Охранник подходит к одной из сабель, проводит свободной от винтовки рукой по золотой чеканке рукояти:

— Ну-ка, сними.

— Но, брат… Это ведь так… украшение. В смысле…

— Я сказал — сними!

Фарназ прекращает поиски, поднимает лицо — она бледна, в ярком утреннем свете заметны глубокие морщины вокруг глаз. Она постарела за время его отсутствия.

Исаак снимает саблю; на стене остается след в виде полумесяца, похожий на улыбку.

— Взгляните, брат, какая чеканка на рукояти. — Он пытается отвлечь охранника, выиграть время. — Эта сабля времен Чингисхана.

Охранник зажимает винтовку между ног, протягивает руки ладонями вверх, как паломник в ожидании благословения. Исаак осторожно опускает саблю ему на ладони, отходит, давая охраннику полюбоваться оружием. А сам оборачивается к Фарназ. Она качает головой: «Свидетельство потерялось», — шепчет она и снова опускает голову.

Ну почему, почему каждое полотенце, каждый носок, каждая майка — все на своих местах, а свидетельство о рождении, которое нужно позарез, потерялось? Исаак вскипает, но это не гнев — на гнев его уже не хватает, — а отчаяние, уверенность, что никто, даже жена не в силах ему помочь.

Охранник приставляет кончик лезвия к шее Фарназ, слегка надавливает.

— А ну-ка, найди бумажонку, сестра, да побыстрее! — орет он ей прямо в ухо.

Фарназ застывает. Исаак через стол тянется к ее руке, сжимает ее.

— Прошу вас, брат, еще минуту, — просит он охранника. И уже ей: — Подумай, Фарназ, когда ты видела свидетельство в последний раз?

— Когда приходили с обыском. Я положила его вот сюда, — она показывает на выдвинутый ящик. — А потом… погоди-ка! — Она выпускает руку Исаака, идет в угол, где высятся стопки папок и бумаг. — Ящики вытряхнули, но на место бумаги не вернули. Так что все здесь. — Она обрушивает стопки на пол, роется в бумажной куче. Запропастившийся документ, думает Исаак, — еще одно доказательство того, насколько его жизнь зависит от случая.

— Вот! — наконец говорит она. — Нашла!

— Вот и отлично! А теперь пошли. И так столько времени потеряли. — Охранник одной рукой берет винтовку, другой — саблю.

— Брат, а сабля? — говорит Исаак. — Вы не вернули саблю на место.
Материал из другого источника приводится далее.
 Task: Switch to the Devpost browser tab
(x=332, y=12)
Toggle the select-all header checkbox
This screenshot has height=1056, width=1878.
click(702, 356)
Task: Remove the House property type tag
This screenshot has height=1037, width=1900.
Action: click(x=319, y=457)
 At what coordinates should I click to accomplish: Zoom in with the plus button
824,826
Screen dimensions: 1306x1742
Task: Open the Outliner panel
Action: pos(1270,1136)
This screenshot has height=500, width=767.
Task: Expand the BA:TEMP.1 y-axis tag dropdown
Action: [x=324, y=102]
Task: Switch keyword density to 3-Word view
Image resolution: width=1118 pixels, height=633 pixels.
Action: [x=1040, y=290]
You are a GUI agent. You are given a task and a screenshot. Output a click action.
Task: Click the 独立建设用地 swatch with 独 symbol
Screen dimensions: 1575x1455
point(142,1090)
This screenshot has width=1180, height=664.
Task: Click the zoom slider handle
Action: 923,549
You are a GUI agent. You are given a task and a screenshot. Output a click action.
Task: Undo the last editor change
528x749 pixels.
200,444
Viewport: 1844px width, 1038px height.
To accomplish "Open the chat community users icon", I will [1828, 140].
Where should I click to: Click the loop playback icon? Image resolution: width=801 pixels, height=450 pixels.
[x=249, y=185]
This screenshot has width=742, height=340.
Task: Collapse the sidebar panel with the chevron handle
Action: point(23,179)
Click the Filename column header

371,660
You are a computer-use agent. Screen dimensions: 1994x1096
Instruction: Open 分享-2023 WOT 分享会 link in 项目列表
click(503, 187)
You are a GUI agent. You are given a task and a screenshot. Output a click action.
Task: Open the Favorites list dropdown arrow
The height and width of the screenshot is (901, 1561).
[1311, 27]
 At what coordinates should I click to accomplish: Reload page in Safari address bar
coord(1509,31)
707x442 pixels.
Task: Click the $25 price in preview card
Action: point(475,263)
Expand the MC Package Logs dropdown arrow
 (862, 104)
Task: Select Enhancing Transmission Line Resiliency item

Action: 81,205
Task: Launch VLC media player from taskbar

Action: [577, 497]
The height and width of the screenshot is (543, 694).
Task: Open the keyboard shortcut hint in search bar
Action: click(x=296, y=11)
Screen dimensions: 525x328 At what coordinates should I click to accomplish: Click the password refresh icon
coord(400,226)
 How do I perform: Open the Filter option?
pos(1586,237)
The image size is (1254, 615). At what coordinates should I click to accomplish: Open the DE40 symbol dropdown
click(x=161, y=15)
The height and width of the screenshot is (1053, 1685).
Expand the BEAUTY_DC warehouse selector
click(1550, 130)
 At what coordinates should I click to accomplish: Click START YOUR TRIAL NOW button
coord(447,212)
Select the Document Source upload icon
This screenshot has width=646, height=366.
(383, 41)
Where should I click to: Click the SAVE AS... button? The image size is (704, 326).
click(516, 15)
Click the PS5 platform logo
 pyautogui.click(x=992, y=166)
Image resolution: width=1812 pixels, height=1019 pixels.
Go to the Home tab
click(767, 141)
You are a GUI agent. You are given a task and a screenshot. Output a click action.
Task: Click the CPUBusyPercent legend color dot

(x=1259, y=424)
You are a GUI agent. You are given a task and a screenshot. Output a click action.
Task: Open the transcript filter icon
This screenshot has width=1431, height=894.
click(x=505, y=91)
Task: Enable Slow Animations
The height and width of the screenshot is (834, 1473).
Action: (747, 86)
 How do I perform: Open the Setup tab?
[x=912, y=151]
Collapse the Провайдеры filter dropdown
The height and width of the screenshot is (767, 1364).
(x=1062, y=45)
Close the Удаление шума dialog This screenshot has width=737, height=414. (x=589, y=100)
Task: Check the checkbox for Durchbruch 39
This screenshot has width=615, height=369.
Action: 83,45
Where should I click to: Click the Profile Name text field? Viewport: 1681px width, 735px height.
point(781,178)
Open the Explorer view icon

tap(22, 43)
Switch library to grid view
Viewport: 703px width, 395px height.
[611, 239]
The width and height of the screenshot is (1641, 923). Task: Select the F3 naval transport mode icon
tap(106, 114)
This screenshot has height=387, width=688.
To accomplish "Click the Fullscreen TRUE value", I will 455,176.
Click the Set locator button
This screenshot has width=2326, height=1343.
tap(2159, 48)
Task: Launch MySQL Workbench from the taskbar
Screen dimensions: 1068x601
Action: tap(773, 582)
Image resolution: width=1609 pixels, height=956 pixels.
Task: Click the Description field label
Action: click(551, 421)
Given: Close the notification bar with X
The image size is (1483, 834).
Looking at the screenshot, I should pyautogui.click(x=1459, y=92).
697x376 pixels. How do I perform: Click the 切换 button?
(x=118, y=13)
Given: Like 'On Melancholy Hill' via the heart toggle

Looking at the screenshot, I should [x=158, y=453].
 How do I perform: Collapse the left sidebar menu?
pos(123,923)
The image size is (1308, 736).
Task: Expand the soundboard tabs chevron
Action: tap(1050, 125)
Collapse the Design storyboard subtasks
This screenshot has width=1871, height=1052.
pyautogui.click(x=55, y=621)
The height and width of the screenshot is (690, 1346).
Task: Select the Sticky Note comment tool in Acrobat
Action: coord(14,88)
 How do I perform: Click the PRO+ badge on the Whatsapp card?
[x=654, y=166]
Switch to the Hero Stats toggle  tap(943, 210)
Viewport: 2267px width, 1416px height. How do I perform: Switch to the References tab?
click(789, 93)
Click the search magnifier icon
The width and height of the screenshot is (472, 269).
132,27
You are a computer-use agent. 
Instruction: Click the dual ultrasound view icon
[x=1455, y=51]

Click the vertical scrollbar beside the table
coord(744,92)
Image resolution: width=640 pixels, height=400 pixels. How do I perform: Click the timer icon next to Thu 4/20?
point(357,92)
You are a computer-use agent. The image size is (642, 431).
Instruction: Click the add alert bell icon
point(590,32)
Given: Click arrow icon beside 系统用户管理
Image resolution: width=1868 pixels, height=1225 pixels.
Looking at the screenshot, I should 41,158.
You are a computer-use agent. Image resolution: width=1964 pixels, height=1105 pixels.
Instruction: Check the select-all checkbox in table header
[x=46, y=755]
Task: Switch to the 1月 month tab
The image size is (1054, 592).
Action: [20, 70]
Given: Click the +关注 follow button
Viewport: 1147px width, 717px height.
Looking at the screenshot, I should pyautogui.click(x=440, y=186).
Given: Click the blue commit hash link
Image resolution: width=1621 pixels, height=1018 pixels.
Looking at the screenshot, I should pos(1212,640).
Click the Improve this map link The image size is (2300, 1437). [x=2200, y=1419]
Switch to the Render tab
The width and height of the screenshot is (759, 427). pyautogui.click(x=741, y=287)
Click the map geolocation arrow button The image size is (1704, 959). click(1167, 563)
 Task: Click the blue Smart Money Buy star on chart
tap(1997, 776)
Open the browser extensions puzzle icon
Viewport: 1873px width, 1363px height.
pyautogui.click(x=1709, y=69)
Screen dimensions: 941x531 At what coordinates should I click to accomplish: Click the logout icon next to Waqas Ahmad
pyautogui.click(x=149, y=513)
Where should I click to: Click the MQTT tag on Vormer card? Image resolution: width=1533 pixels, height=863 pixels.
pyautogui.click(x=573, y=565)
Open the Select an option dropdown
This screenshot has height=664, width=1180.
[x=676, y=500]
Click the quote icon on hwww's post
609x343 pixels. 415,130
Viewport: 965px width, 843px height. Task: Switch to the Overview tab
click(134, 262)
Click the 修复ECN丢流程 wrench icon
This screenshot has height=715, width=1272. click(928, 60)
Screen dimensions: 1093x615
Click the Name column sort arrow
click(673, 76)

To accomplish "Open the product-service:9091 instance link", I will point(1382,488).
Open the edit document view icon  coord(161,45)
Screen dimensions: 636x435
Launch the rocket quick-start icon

— И не верну. Я ее забираю.

— Но… брат, поймите, это не боевое оружие, это старинная, антикварная вещь. Вы же это понимаете?

— Пошли! Совсем недавно твоя жизнь висела на волоске. А теперь ты раскипятился из-за какой-то сабли. Знаешь, что я тебе скажу? — шепчет он на ухо Исааку. — Рано радуешься свободе. Когда скажу, что ты свободен, тогда будешь свободен. Понял?

* * *

Вид мраморных полов банка, отмытых перед утренним наплывом посетителей, успокаивает его. Зажатый между водителем и охранником, он подходит к стойке, за которой сидит Фариборз Джамшиди, его давний знакомец.

— Чем могу служить?

— Фариборз, это я, Исаак Амин.

Фариборз вглядывается в Исаака, хмурит брови.

— Исаак? Исаак Амин? Но что случилось… — Он оглядывает охранника, водителя, снова переводит взгляд на Исаака. — Чем могу служить?

— Я хочу снять все свои сбережения, наличными. — Исаак подписывает бланк, кладет его на стойку вместе со свидетельством о рождении.

Кассир глядит на документы, но не берет их.

— Брат, ты слышал, что тебе сказали? — говорит охранник.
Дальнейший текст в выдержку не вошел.